2) For the interaction relation recognition part, our model just like a modified faster R-CNN. In this part, we use the ResNet-50 as the backbone network, after the image through the res3 block, we perform the ROIAlign operation on the feature map to generate instance feature for each detected objects. These features are then through the res4 block to perform the final action recognition.
Oct. 17, 2019, 5:01 a.m.
Shuchang Lyu, Lingyun Zeng
We propose a two-stage architecture named Faster Fusion Interaction Network (F2INet) for the human-object interaction (HOI) task. First, a pretrained Faster R-CNN on COCO dataset is finetuned on the HOI dataset, which can provide reliable object detection results. Second, we utilize the accurate detection results to generate proposals representing the subject and object. Then a relation-object feature interaction model with information transferring attention module is proposed to explore the relations between the subject and the object to finally decide the relation categories.

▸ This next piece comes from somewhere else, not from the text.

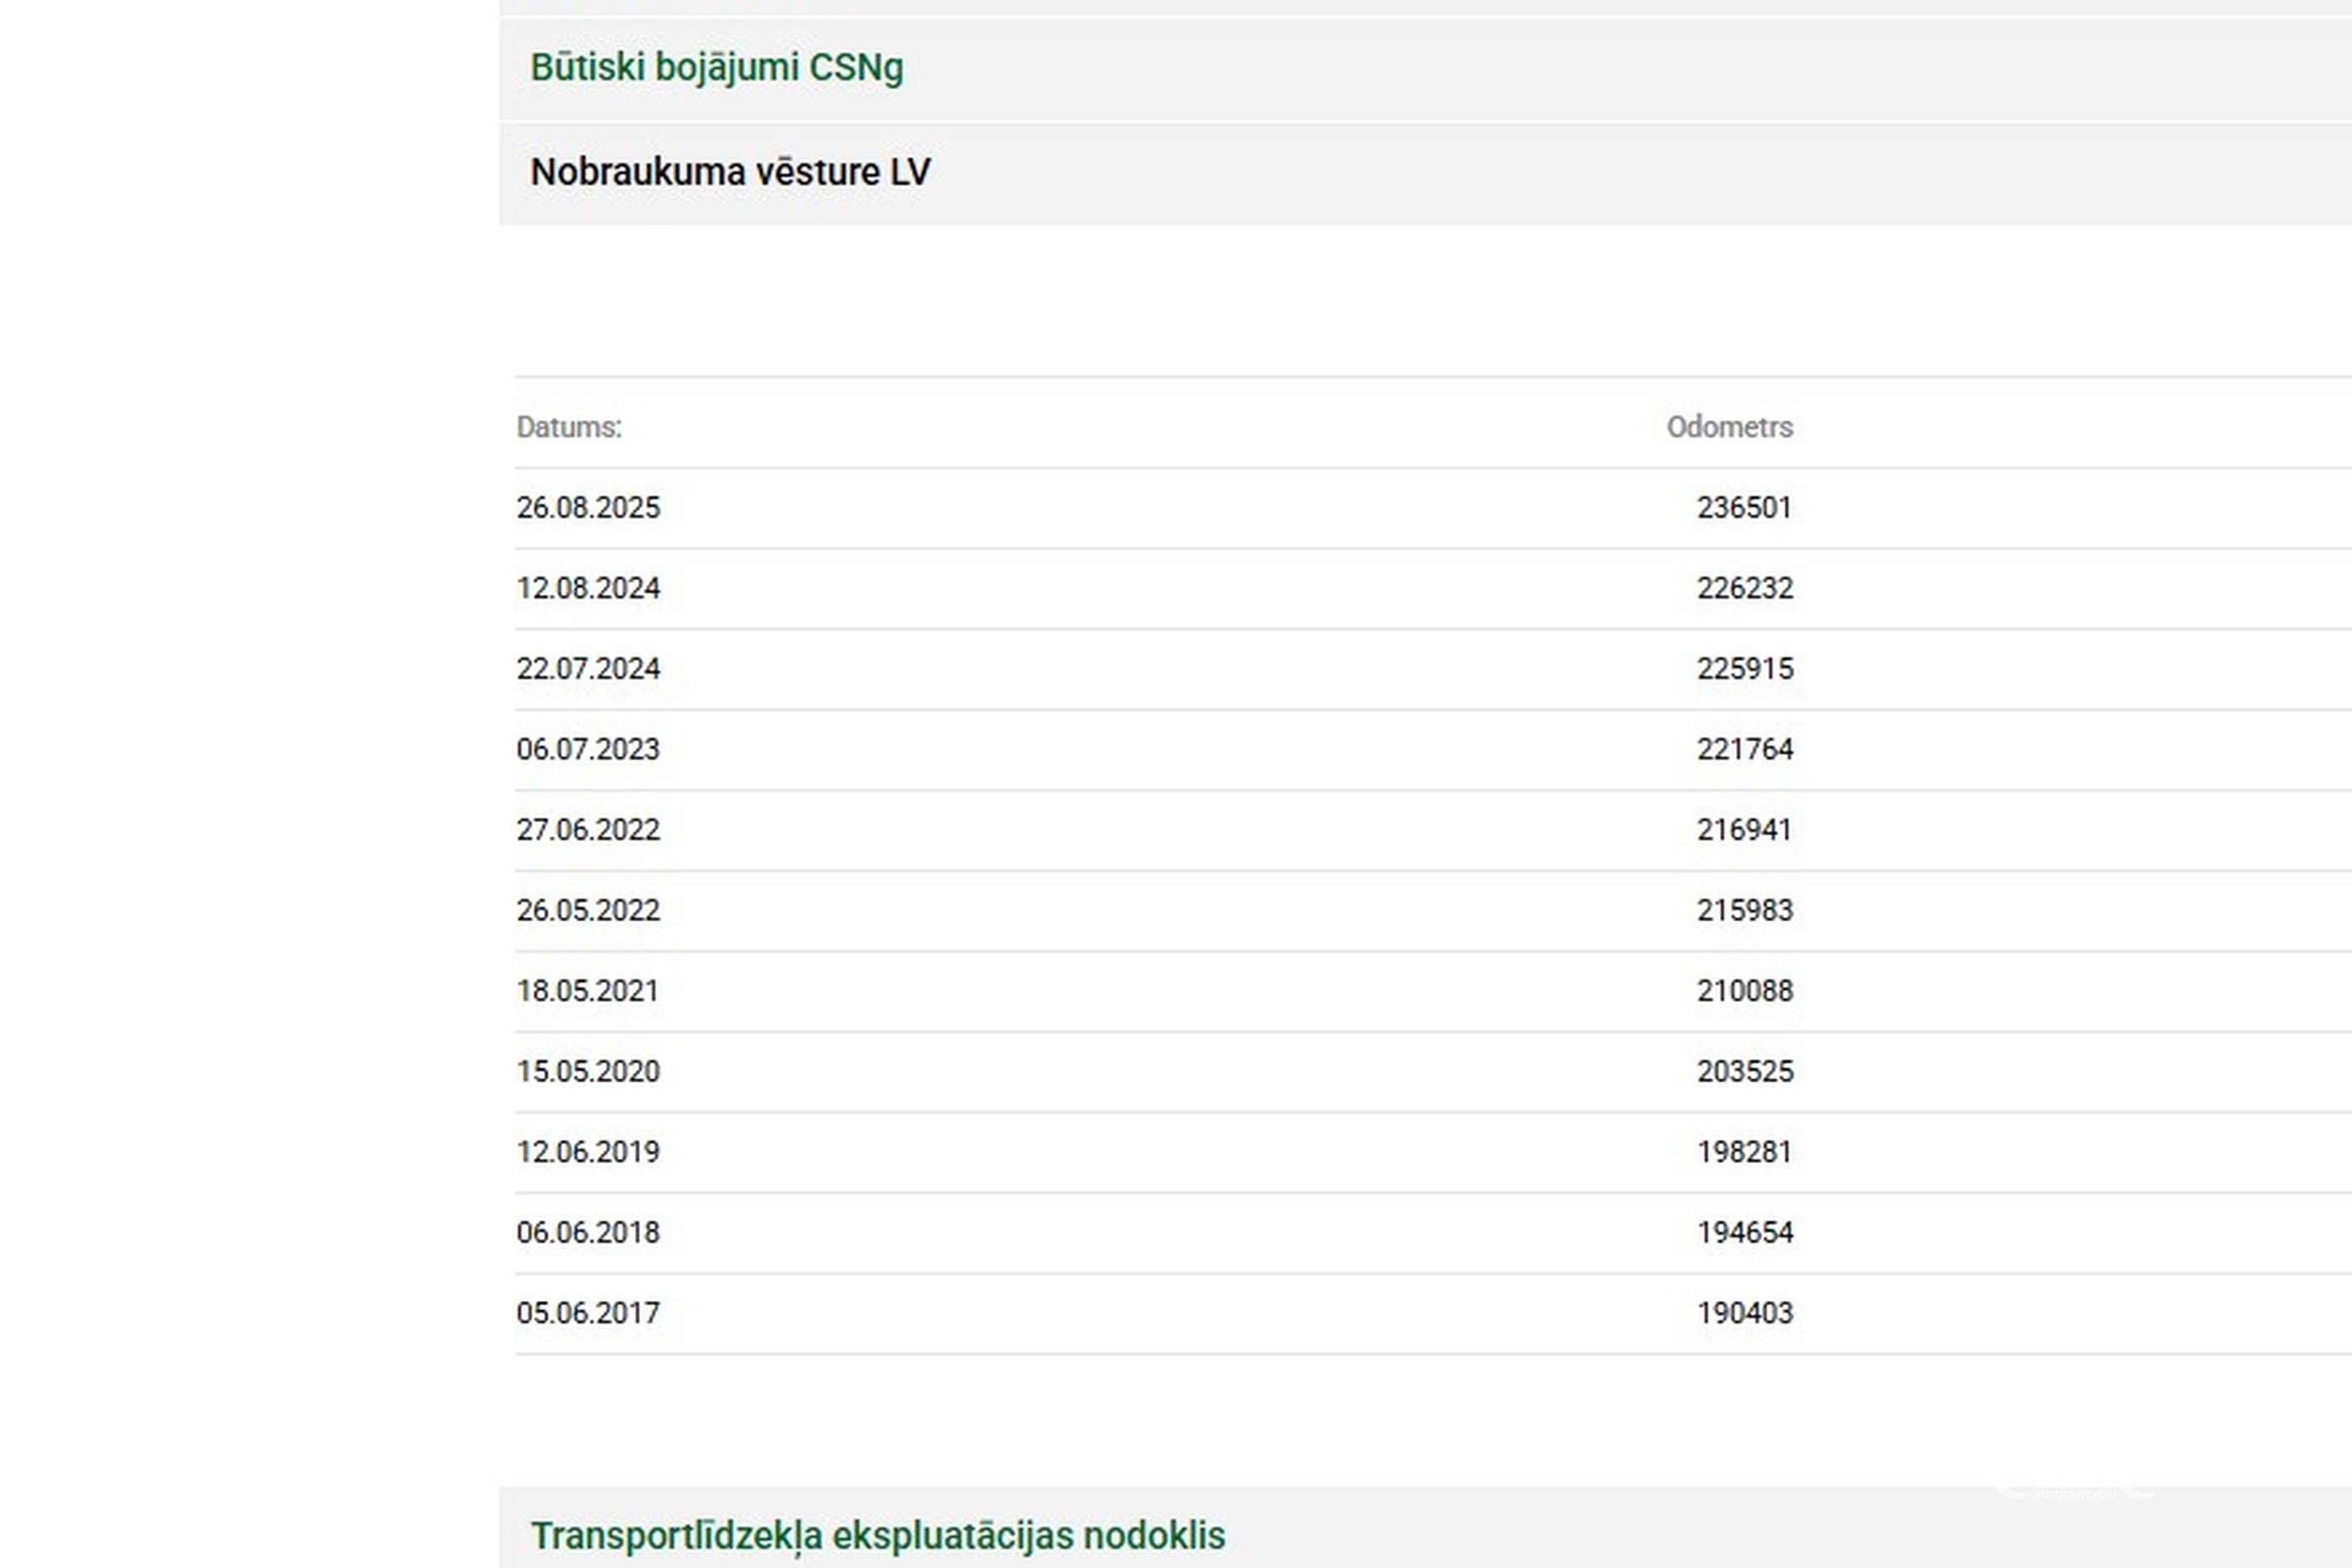Collapse the Nobraukuma vēsture LV section
This screenshot has width=2352, height=1568.
730,172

Our method can effectively explore the interaction feature through the attention module to make the relation features contain object and subject features’ information. The object and subject features also integrate the relation features, which can contain more additional information besides their global features.
We apply a hierarchical joint training scheme. To be specific, the framework is trained with hierarchical classification tasks. We first train the network to classify interactive and non-interactive pairs, then classify into different HOI categories.

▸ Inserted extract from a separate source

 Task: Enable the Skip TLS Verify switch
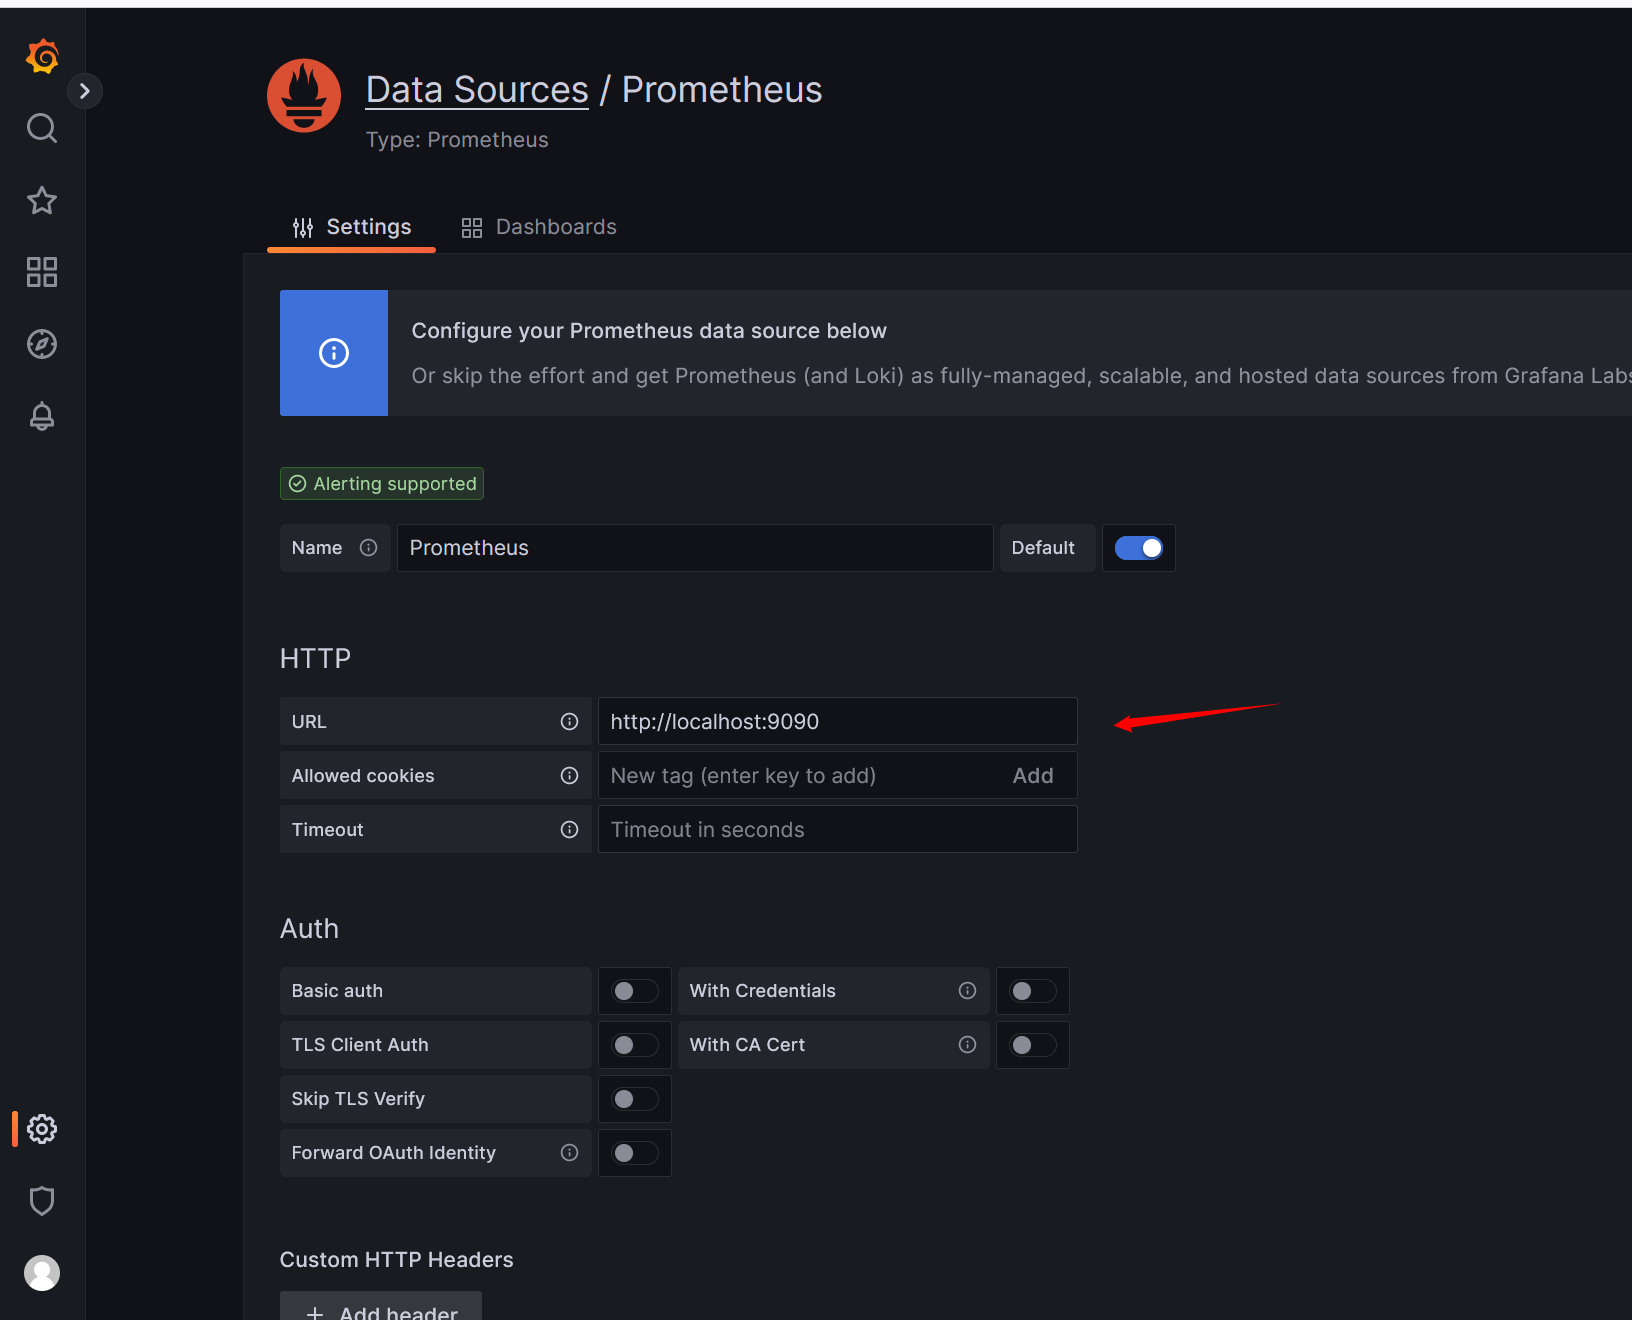[634, 1099]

Our model consists of four streams: human stream, object stream, spatial-pose stream, and binary-classification stream. Within human and object streams, a residual block with global average pooling and four 1024 sized FCs are used. Relatively, the spatial stream is composed of two convolutional layers with max-pooling, and two 1024 sized FCs. The outputs of three streams are concatenated and passed through two 1024 sized FCs to perform binary classification. For each stream, the input is human, object, spatial map and global feature extracted from the coco pre-trained Faster R-CNN as the backbone. The final predictions of HOI are obtained by late-fusion of results of four streams. We use a single model and no ensemble trick is adopted.
In the test phase, we generate the final score of HOI combining the detection score of human, object and network prediction. We also apply some prior knowledge on the results to make sure that all HOI detection results are reasonable. What’s more, we use a weight computed from the distribution of training data labels to change the output score distribution."